* [To do]
A. In the pear blog posts, what does pear paring tip #2 recommend?
B. Print the part of the pear blog posts between "Monday, December 13, 2010" and "i heart running.", inclusive.

* [Passage to read]
——————————

My sisters and I are all going to be together on Thursday in SC with our mom...this only means one thing,
pear overload!!!!
Genetics plays a huge role in body shape.
And we got the pear shape going on big time.
And we are all working hard against it. Trying to shape it into the best pear possible.
YAY, I ran 3 days in a row and feel amazing. I have done arms weight training and the dreaded.ab-ripperP90X. (otherwise known as my personal whine/cry/bitch/complain time)

pear paring tip #3
If you want to speed up the pear paring process, schedule cardio training two times per day! AM running session, PM biking session...

Monday, December 13, 2010

pearly around anymore

sooooo sorry!
exams in full swing at school, and so i must work...not blog...
but here i am anyway :) lol
i have eaten badly, sorry to disappoint! It just happens, I never plan for it to happen, just a spur of the moment "cheeseburger?" why YES thank you....lol
BUT
I have run. yea running, it fills my soul with hope. hope of a new day, hope that all is well, hope that i can make it through another day.
i heart running.
that is all.

Monday, December 6, 2010

sickly pear

ugh...
just when things are zipping along, i get sick!! It started sore throat, cough, stomach and just general yuck-o feeling! I haven't been able to work out at all, which is making me C-r-A-Z-y!!!!!
oh well... it will pass and i will be doing some make up :)

pear paring tip #2
include interval training in your cardio work out!!

Thursday, December 2, 2010

pear-ific :) day :)

some days are long. and horrible. and the eating....well out of control. and the exercise, non-existent.
but today
ahhhhh....so pear-ific!!
I had a great sleep (something that doesn't really happen often, i mean i sleep, but if somehow i wake up in the night, i am awake for hours!! my brain won't stop thinking, planning, organizing...) wow, this post is NOT about sleep...

——————————

* [Provided material]
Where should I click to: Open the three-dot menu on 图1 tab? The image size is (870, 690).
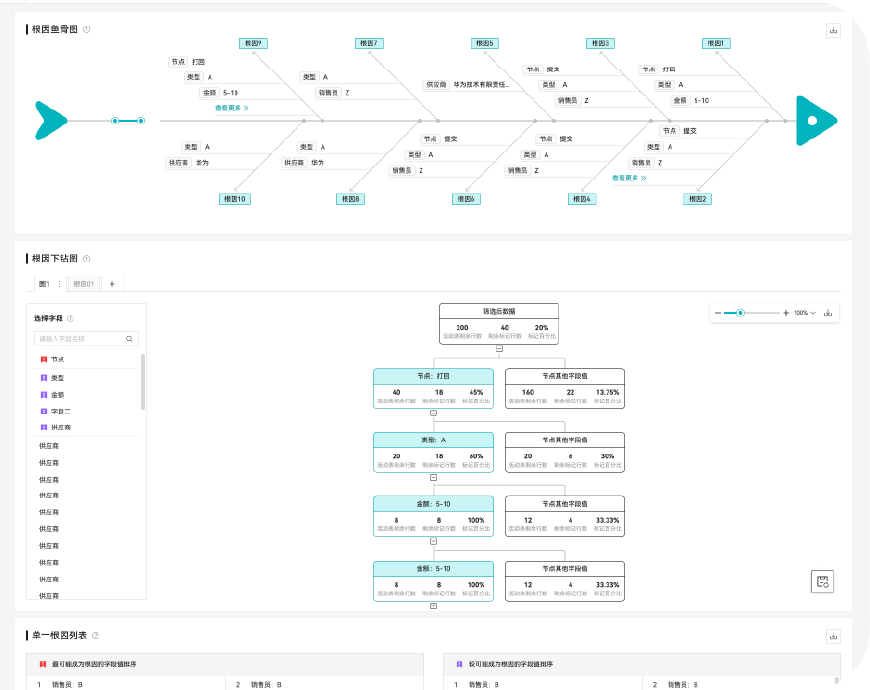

——————————

* [Answers for each item]
A. Include interval training in your cardio workout.

B.
Monday, December 13, 2010

pearly around anymore

sooooo sorry!
exams in full swing at school, and so i must work...not blog...
but here i am anyway :) lol
i have eaten badly, sorry to disappoint! It just happens, I never plan for it to happen, just a spur of the moment "cheeseburger?" why YES thank you....lol
BUT
I have run. yea running, it fills my soul with hope. hope of a new day, hope that all is well, hope that i can make it through another day.
i heart running.